Kissinger lui-même a été très visible dans le cercle de conception de la politique étrangère de Trump.  Il était avec Trump lorsque ce dernier a reçu les russes, l'ambassadeur Kislyak et Sergueï Lavrov, dans le bureau ovale le 10 mai 2017.  Il était le messager de Trump à Poutine le 29 juin 2017. À son arrivé à Moscou il a été en tête-à-tête avec le président russe, une situation que la télévision d'État russe n'a pas de manqué de souligné comme étant une nouvelle importante.

La "détente" de l'ère Nixon concernait la coexistence pacifique entre les deux superpuissances poursuivant leurs propres intérêts nationaux, et non pas une confortable amitié.  

Nous n'avons pas aujourd'hui un clivage idéologique propulsant la compétition entre ces deux puissances, mais une augmentation de la malveillance d'où la compétitivité maligne peut se déchaîner à tout moment.

L'objectif est de convenir des intérêts nationaux des parties, une façon polie de dire l'innommable en politique états-unienne, les "sphères d'influence."    Au plus haut niveau d'abstraction, il s'agit d'un accord sur la gouvernance mondiale.
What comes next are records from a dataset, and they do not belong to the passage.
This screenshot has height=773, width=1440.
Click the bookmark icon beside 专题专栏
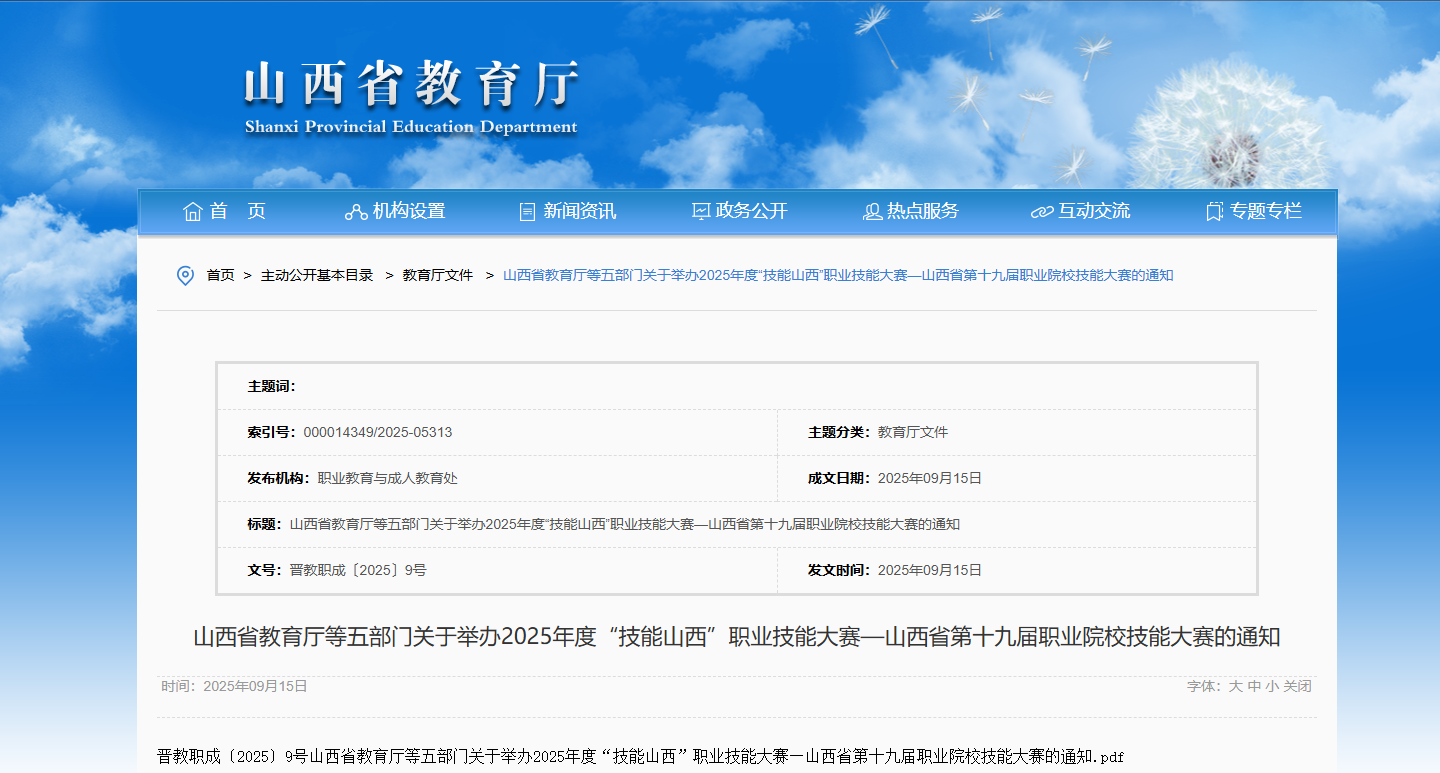(x=1215, y=212)
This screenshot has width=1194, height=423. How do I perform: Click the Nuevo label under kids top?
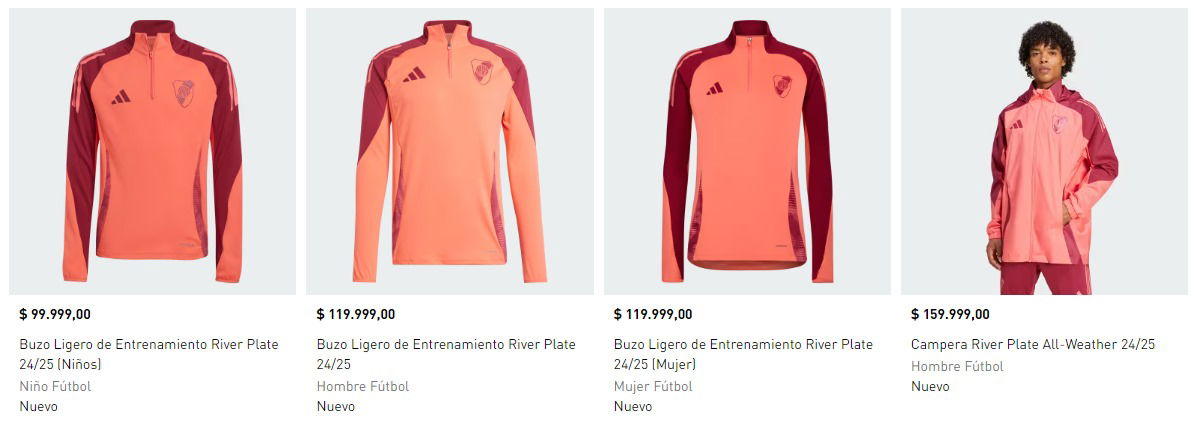coord(38,406)
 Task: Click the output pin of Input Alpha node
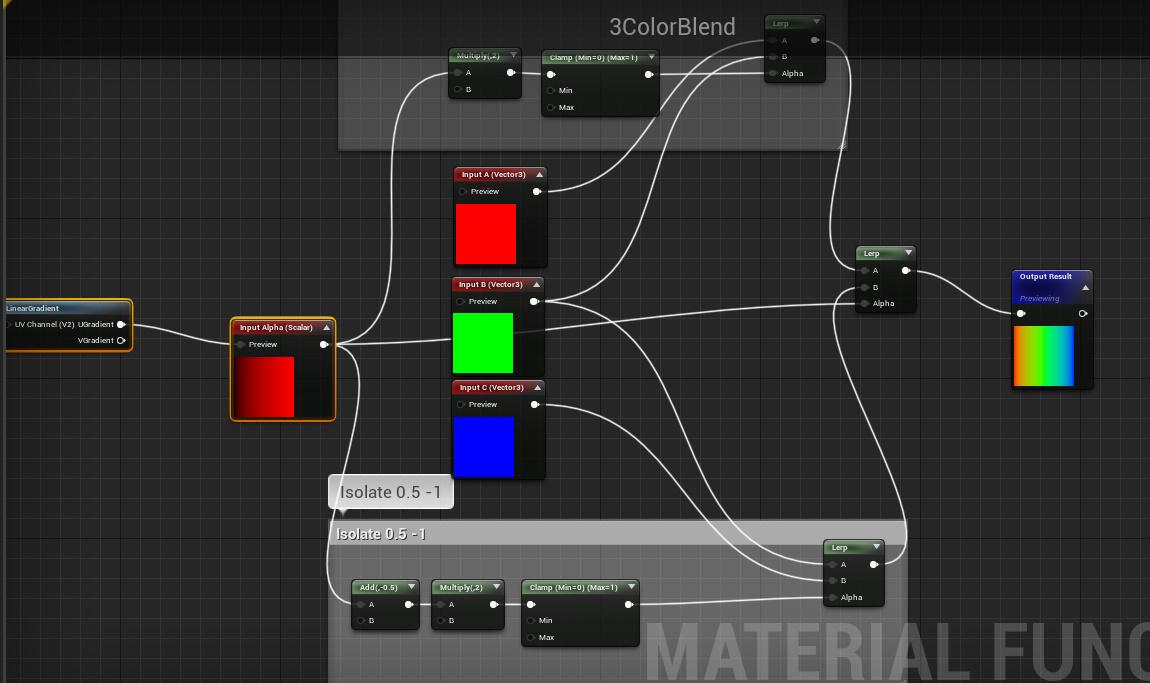tap(323, 344)
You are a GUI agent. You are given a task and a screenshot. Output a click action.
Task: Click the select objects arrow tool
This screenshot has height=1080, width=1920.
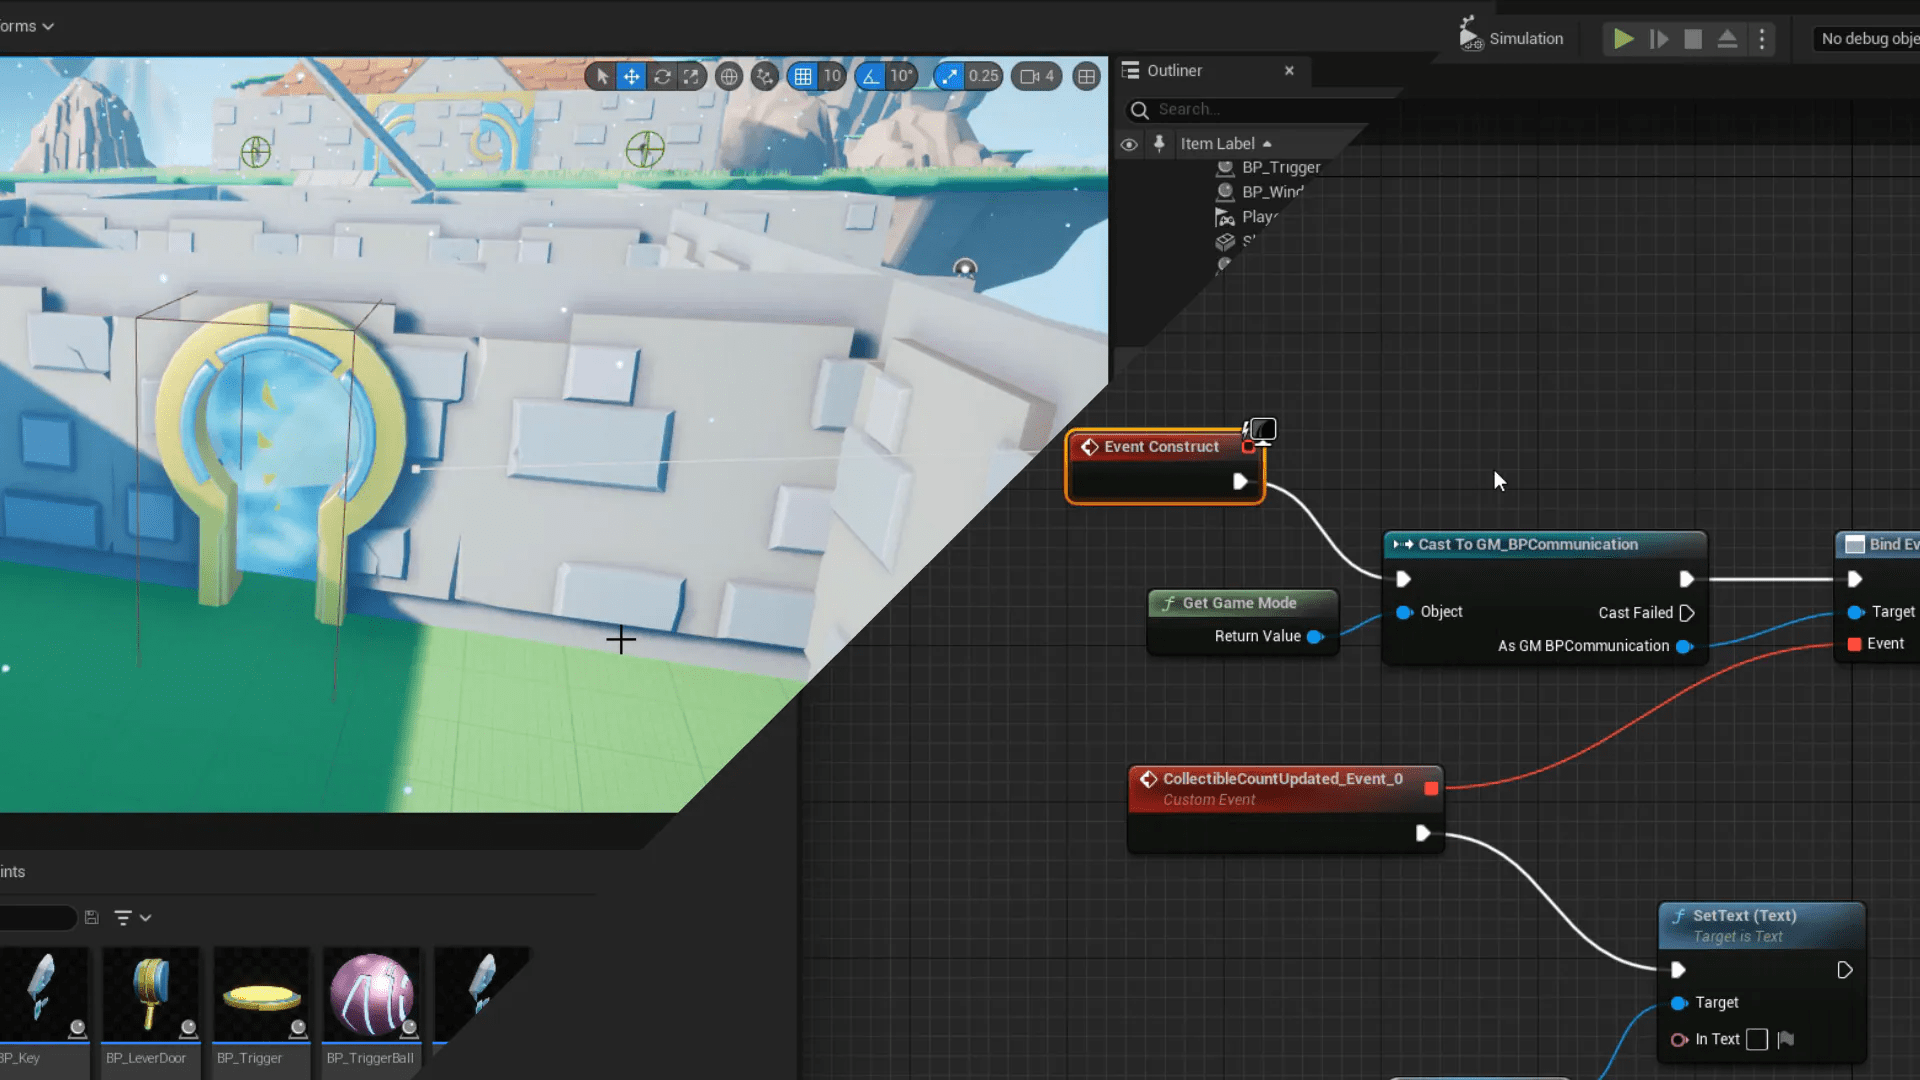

Dans l'apogée de la "détente", et même jusqu'en 1978, Brejnev avait offert à Nixon un condominium au sens figuré bien sûr: si vous acceptez, dit Leonid Il'ich, personne d'autre dans le monde n'osera soulever un doigt.  Les Américains n'achetèrent pas l'idée.  Nixon n'aurait pas accepté même s'il le voulait parce que le Congrès états-unien n'aurait jamais donné son accord.  Poutine n'offre pas une telle copropriété, mais plutôt un partage des responsabilités de la gouvernance par l'ONU et d'autres instances comme le G-20.

Peut-être, juste peut-être! Trump pourrait sauter sur l'occasion!

 
 

Un G-20 qui se termine sur l'image d'un G-19

En dehors de la réunion des présidents russe et états-unien il y eut l'isolement évident de la délégation états-unienne à l'issue du sommet quand les 19 autres membres se sont joints dans une déclaration commune réaffirmant l'engagement de leurs pays envers le traité de Paris sur le changement climatique. Traité duquel Trump et son équipe ont retiré les États-Unis.  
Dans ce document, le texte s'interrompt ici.